Suet, Mealworms, Dried Crickets, Peanut Butter, and Other High-Fat, High-Protein Foods

Chickadees, bluejays, nuthatches, woodpeckers, and starlings are drawn to suet and other high-fat, high-protein foods of animal origin.

Warblers, wrens, cardinals, and kinglets are drawn to suet and other fatty meats, too.

The thing to remember about feeding wild birds suet, peanut butter, and dried insects is that fatty foods spoil.

It is best to put these out only when outdoor temperatures are below freezing and the birds staying in your yard for the winter need extra energy.

Foods Not to Include in Your Wild Bird Food Mix

There are also some foods that aren’t healthy for backyard birds, that you should leave out of your wild bird food mix.

Bacon and Bacon Drippings

Some birds love suet, and they also love bacon.

The problem with bacon, however, is its salt content, and the sodium nitrite used to cure it. They make bacon too dehydrating for wild birds.


Ground eggshells are a great source of calcium, but they can carry Salmonella bacteria if they have not been cooked.


Tossing your leftovers on the ground may draw the attention of some passing birds, but they will also attract a variety of animals you don’t want around your house.

What about live mealworms?

It is OK (but expensive) to give wild birds mealworms if the mealworms are given healthy, clean food while they are in holding.

Live mealworms are a great source of protein, fat, and B vitamins for backyard birds. Mealworms are the larvae of a flightless insect known as the darkling beetle.

They are a pest of grain storage facilities, but great food for birds.

Mealworms, however, are only as healthy as the diet they get while you are storing them to feed to your birds later. Mealworms come in a bucket.

Take the mealworms out of the package they came in (carefully, since they will try to eat the package), and place them in a bucket to which you have added about an inch of oatmeal or dry cereal. Add a piece of apple or potato for moisture.

Your mealworms will not escape as long as the lip of the bucket is at least 3 inches (8 cm) above their food layer.

Birds that love mealworms, such as bluebirds, will eat this special treat about as fast as you put it out.

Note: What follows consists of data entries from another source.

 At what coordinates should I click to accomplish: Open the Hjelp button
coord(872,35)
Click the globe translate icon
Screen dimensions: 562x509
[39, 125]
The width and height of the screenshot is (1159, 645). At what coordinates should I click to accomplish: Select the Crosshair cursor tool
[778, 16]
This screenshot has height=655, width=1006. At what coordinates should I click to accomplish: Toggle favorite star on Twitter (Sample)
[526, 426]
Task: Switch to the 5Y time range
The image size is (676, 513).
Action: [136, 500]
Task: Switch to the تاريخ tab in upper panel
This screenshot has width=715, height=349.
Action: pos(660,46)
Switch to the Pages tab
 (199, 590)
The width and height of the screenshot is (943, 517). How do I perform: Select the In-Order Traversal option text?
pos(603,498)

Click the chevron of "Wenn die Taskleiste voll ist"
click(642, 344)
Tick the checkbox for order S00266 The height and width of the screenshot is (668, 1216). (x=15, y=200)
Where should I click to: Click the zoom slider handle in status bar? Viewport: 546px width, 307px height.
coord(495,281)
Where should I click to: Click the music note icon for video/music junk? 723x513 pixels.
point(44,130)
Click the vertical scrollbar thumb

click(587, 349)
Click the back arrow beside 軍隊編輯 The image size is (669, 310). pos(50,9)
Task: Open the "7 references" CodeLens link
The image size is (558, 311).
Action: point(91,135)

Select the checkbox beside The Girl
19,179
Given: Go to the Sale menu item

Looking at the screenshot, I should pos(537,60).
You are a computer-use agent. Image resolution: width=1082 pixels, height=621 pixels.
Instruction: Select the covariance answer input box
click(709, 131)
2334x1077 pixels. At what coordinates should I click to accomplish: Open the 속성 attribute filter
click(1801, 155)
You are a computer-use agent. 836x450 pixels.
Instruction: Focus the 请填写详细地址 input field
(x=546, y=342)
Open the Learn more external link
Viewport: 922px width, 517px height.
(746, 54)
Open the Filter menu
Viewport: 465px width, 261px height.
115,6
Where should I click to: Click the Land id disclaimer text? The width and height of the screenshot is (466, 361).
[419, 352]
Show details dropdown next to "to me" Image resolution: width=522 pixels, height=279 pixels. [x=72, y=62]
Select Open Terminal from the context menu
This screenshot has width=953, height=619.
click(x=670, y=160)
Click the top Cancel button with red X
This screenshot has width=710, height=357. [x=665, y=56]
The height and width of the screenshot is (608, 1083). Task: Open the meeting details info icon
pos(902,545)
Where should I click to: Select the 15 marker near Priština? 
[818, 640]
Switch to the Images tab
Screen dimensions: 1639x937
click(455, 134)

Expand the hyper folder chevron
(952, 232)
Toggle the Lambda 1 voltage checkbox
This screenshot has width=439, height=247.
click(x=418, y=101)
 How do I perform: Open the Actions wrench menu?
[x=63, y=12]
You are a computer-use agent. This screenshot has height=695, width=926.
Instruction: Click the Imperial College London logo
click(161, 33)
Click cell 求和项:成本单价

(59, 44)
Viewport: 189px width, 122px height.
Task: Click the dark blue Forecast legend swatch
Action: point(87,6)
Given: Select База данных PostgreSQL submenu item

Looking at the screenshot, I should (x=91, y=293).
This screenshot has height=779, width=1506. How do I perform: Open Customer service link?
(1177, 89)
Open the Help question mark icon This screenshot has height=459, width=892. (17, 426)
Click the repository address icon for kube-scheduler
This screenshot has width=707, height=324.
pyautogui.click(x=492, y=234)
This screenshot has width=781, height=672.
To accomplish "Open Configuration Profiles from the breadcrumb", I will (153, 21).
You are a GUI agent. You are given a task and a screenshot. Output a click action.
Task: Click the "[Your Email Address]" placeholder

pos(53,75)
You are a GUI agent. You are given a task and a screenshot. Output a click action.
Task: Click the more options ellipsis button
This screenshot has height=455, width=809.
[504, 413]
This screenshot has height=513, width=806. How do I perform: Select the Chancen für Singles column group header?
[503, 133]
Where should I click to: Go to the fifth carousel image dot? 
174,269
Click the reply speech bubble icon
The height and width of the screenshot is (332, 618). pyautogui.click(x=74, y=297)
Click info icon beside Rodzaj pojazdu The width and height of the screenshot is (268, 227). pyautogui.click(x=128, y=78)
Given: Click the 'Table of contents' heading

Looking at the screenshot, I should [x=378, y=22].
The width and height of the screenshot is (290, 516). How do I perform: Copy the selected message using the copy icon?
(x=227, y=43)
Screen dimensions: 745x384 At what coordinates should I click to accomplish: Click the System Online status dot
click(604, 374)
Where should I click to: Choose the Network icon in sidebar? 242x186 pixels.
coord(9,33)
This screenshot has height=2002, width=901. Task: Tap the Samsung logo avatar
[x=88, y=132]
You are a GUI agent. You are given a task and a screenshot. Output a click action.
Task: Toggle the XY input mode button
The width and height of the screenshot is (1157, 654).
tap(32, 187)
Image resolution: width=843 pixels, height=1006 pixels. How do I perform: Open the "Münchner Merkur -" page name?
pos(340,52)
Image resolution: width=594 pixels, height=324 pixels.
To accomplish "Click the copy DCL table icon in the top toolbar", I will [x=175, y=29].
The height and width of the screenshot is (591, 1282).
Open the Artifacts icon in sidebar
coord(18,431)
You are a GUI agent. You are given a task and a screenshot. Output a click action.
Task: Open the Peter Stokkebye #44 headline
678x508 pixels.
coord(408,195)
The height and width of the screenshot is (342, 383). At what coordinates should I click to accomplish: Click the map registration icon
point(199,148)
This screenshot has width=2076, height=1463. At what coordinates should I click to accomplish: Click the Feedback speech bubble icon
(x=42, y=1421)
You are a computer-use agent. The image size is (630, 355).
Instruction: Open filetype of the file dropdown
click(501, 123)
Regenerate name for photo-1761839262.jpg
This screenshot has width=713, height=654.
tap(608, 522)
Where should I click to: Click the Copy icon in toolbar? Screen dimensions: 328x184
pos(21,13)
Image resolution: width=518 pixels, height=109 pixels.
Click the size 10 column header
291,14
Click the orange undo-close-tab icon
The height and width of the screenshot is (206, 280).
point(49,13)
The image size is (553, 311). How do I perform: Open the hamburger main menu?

Most bird lovers only offer mealworms occasionally because of the cost.

What to Keep in Mind When You Are Making Your Own Bird Food

Making your own bird food is a great way to save money while feeding your backyard birds. Remember, you are just offering wild birds some supplemental nutrition.

As long as they are free to forage wherever they can fly, they will balance their diet with other foods that they need.